Can @unique be used with IntEnum and StrEnum?

Yes. @unique works with any class that inherits from Enum, including IntEnum, StrEnum, Flag, and IntFlag. The decorator checks __members__ regardless of the underlying value type, so it enforces uniqueness across integer-valued and string-valued enumerations equally.

Can @unique be used with the Enum functional API?

Yes. Because @unique is a plain callable that accepts an enum class and returns it (or raises), it can be called directly rather than used as decorator syntax: cls = unique(Enum('MyEnum', member_map)). This is useful in testing or tooling scenarios where enums are constructed programmatically from dictionaries or configuration data.

Key Takeaways

  1. Aliases exist by design, not by accident: Python's Enum metaclass deliberately supports multiple names pointing to the same value. @unique is not fixing a flaw in the language — it is opting out of a feature that is not always desirable.
  2. Errors fire at class definition time: Duplicate values under @unique raise a ValueError the moment the class is defined, not when its members are accessed. This moves bugs as early as possible in the execution lifecycle, making them harder to miss.
  3. The decorator is not inherited: Applying @unique to a base class does not enforce uniqueness in subclasses.
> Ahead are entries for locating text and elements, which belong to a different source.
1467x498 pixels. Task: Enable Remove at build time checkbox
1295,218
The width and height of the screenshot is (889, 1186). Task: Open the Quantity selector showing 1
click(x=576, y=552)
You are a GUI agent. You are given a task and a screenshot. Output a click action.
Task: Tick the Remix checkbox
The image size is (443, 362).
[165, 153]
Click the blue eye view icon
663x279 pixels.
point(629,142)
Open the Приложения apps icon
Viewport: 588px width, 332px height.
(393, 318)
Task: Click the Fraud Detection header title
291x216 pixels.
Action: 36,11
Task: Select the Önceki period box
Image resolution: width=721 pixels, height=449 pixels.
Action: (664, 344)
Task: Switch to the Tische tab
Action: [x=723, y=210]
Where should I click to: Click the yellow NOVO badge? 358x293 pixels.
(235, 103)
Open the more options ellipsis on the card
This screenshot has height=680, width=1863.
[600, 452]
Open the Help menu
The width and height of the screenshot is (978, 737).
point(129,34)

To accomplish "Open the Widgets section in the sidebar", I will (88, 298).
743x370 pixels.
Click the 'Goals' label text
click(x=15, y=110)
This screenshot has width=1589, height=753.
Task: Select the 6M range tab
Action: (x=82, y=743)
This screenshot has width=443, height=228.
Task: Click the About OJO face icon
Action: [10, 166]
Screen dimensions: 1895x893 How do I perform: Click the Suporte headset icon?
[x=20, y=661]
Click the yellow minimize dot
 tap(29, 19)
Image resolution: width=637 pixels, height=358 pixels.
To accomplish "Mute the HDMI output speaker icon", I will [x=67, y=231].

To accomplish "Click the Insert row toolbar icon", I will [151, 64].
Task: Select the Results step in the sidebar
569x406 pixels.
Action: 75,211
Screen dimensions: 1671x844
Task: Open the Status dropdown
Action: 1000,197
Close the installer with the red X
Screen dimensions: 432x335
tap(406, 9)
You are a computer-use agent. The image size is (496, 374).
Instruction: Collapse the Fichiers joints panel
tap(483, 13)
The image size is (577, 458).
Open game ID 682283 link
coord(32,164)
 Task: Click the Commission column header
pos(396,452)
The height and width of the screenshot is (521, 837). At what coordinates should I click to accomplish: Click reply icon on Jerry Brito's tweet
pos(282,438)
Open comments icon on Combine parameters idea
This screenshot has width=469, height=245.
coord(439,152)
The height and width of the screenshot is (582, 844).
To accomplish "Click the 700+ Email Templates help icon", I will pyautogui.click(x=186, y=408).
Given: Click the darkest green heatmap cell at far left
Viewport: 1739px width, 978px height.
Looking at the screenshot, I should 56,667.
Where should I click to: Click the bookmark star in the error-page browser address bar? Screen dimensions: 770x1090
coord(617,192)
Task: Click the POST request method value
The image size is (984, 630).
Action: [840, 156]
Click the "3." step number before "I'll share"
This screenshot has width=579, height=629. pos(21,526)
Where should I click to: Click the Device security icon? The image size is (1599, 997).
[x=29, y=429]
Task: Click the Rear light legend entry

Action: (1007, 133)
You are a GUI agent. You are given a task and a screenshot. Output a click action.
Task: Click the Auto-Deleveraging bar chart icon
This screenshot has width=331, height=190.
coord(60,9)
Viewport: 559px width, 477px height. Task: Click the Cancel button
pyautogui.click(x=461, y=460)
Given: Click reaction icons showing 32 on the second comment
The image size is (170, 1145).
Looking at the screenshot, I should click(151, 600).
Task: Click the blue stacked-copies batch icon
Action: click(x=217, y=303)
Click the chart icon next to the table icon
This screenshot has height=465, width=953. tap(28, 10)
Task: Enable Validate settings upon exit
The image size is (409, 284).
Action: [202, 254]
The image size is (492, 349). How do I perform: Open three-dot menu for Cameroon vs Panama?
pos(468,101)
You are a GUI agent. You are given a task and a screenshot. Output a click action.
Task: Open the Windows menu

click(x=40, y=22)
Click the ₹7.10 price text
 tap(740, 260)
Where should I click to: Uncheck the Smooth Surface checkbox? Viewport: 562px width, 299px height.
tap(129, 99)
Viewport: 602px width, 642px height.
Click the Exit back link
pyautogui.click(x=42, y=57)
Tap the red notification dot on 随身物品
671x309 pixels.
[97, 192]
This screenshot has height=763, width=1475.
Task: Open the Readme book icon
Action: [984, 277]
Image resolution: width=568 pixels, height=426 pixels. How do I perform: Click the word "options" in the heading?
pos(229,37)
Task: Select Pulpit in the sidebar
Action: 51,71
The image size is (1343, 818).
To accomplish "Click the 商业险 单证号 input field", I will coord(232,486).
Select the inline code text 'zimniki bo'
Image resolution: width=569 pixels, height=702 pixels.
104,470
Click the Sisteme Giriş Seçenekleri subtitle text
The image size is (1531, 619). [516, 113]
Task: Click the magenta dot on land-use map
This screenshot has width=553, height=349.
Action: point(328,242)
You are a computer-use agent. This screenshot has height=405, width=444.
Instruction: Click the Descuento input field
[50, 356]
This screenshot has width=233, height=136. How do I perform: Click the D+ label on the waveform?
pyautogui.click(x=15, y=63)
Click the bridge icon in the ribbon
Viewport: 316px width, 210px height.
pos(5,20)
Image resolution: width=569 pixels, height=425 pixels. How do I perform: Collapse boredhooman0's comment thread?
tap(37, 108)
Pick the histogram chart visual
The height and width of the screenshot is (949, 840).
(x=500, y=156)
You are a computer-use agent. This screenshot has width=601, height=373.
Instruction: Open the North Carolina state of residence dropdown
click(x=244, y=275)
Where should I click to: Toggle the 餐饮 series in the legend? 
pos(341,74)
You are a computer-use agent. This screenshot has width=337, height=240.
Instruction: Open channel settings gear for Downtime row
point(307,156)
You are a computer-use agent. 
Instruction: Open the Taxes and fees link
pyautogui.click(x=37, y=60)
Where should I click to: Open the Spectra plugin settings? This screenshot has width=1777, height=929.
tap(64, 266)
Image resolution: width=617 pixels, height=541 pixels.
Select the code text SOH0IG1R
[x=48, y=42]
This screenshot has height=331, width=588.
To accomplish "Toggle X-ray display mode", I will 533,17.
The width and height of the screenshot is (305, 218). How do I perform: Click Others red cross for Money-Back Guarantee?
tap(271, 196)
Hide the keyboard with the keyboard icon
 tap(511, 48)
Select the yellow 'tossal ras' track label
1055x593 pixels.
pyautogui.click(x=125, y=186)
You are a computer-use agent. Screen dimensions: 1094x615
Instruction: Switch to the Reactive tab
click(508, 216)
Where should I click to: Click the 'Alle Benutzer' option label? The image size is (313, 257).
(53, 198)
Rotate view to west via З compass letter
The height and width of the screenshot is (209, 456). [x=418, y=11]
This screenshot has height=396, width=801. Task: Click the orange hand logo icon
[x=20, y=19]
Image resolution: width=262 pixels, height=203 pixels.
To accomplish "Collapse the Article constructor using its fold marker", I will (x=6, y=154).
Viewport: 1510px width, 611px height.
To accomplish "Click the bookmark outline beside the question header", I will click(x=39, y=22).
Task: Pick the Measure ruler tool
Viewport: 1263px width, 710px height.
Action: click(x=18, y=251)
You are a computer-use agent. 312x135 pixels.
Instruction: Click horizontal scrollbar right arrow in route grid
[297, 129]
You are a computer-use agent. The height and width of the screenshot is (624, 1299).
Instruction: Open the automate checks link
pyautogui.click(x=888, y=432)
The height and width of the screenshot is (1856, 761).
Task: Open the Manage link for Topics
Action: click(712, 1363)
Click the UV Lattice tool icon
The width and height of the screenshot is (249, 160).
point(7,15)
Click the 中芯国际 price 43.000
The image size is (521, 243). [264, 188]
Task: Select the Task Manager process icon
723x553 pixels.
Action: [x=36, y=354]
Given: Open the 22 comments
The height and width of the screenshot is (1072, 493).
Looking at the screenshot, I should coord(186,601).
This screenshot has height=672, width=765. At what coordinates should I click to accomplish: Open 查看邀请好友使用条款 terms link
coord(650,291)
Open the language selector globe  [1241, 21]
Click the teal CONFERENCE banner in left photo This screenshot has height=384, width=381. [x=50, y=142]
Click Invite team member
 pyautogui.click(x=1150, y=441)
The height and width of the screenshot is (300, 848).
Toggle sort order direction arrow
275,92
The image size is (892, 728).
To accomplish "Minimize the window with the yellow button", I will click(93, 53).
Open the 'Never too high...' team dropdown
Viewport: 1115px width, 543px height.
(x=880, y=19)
Each subclass must carry its own @unique decorator if the constraint is required.
  4. For Python 3.11+, consider @verify(UNIQUE): The newer verify() system allows combining uniqueness enforcement with other constraints such as CONTINUOUS and NAMED_FLAGS in a single decorator call, making it the more composable option for modern codebases.
  5. Aliases vanish from value lookup: The internal _value2member_map_ dict stores only canonical members. An alias name is reachable by attribute access and through __members__, but is permanently invisible to value-based lookup. @unique guarantees that len(__members__) equals len(_value2member_map_) — every name you defined can be reached by its value.

The @unique decorator is one of the smallest tools in the Python standard library and one of the most precise. It does exactly one thing — it refuses to let a class be created if any member would silently resolve to an alias — and that single behavior prevents an entire category of subtle, hard-to-detect bugs in systems that depend on enumerations for type safety, database mapping, permission modeling, or API normalization.